[[ Task data open ]]

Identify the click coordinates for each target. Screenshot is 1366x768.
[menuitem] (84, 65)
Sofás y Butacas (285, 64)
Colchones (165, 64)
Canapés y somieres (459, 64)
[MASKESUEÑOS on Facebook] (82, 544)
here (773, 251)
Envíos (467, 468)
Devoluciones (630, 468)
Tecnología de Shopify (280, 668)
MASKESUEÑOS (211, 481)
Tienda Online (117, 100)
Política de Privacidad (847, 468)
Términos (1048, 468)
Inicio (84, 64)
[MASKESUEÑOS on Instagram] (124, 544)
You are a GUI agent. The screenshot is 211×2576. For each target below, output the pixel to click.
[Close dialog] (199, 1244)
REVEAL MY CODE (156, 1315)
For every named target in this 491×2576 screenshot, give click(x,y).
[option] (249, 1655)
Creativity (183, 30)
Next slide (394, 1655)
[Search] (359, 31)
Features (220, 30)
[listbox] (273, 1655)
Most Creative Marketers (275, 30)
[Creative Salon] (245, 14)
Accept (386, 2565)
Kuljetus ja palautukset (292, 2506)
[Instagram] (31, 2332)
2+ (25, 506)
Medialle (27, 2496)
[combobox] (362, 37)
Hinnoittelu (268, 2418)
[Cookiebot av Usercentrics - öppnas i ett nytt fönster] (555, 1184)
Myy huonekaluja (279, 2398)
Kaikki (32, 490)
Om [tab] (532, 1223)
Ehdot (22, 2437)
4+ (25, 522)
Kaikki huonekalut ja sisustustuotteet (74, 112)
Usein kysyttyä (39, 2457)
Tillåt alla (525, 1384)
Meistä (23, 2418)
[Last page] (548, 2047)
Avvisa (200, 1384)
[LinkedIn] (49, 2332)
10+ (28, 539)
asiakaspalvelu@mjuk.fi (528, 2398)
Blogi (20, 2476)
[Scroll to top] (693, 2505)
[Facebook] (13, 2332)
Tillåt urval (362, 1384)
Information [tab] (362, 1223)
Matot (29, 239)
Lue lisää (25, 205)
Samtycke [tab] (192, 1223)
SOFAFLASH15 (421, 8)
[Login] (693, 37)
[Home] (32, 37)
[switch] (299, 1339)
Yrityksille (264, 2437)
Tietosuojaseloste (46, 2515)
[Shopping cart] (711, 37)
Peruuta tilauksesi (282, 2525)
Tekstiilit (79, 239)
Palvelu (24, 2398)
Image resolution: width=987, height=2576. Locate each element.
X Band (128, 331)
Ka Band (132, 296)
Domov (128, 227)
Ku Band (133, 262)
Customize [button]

[[ Task data closed ]]

→ **Your assignment**
Reproduce word for word only the first line of the listing above and each line after it through the line with "Myy huonekaluja (279, 2398)".

→ **Task solution**
Identify the click coordinates for each target. Screenshot is 1366x768.
[menuitem] (84, 65)
Sofás y Butacas (285, 64)
Colchones (165, 64)
Canapés y somieres (459, 64)
[MASKESUEÑOS on Facebook] (82, 544)
here (773, 251)
Envíos (467, 468)
Devoluciones (630, 468)
Tecnología de Shopify (280, 668)
MASKESUEÑOS (211, 481)
Tienda Online (117, 100)
Política de Privacidad (847, 468)
Términos (1048, 468)
Inicio (84, 64)
[MASKESUEÑOS on Instagram] (124, 544)
You are a GUI agent. The screenshot is 211×2576. For each target below, output the pixel to click.
[Close dialog] (199, 1244)
REVEAL MY CODE (156, 1315)
For every named target in this 491×2576 screenshot, give click(x,y).
[option] (249, 1655)
Creativity (183, 30)
Next slide (394, 1655)
[Search] (359, 31)
Features (220, 30)
[listbox] (273, 1655)
Most Creative Marketers (275, 30)
[Creative Salon] (245, 14)
Accept (386, 2565)
Kuljetus ja palautukset (292, 2506)
[Instagram] (31, 2332)
2+ (25, 506)
Medialle (27, 2496)
[combobox] (362, 37)
Hinnoittelu (268, 2418)
[Cookiebot av Usercentrics - öppnas i ett nytt fönster] (555, 1184)
Myy huonekaluja (279, 2398)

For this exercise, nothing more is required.